Task description: Return, word for word and with nothing else, the lines of the items from the one containing "This screenshot has width=533, height=524." through the one containing "has height=600, width=800.", inclusive.
(Data shown)
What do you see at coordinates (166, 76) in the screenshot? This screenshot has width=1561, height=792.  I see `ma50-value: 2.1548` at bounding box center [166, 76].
(End Data shown)
(Data shown)
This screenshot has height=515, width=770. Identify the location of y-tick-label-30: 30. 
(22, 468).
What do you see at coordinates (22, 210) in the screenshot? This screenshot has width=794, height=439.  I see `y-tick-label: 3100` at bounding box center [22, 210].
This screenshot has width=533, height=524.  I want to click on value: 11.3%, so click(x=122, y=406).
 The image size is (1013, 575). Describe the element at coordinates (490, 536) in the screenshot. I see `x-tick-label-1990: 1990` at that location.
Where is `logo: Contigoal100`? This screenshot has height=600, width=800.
(End Data shown)
Answer to this task:
This screenshot has width=533, height=524.  I want to click on value: 11.3%, so click(x=122, y=406).
 The image size is (1013, 575). Describe the element at coordinates (490, 536) in the screenshot. I see `x-tick-label-1990: 1990` at that location.
Where is `logo: Contigoal100`? This screenshot has height=600, width=800.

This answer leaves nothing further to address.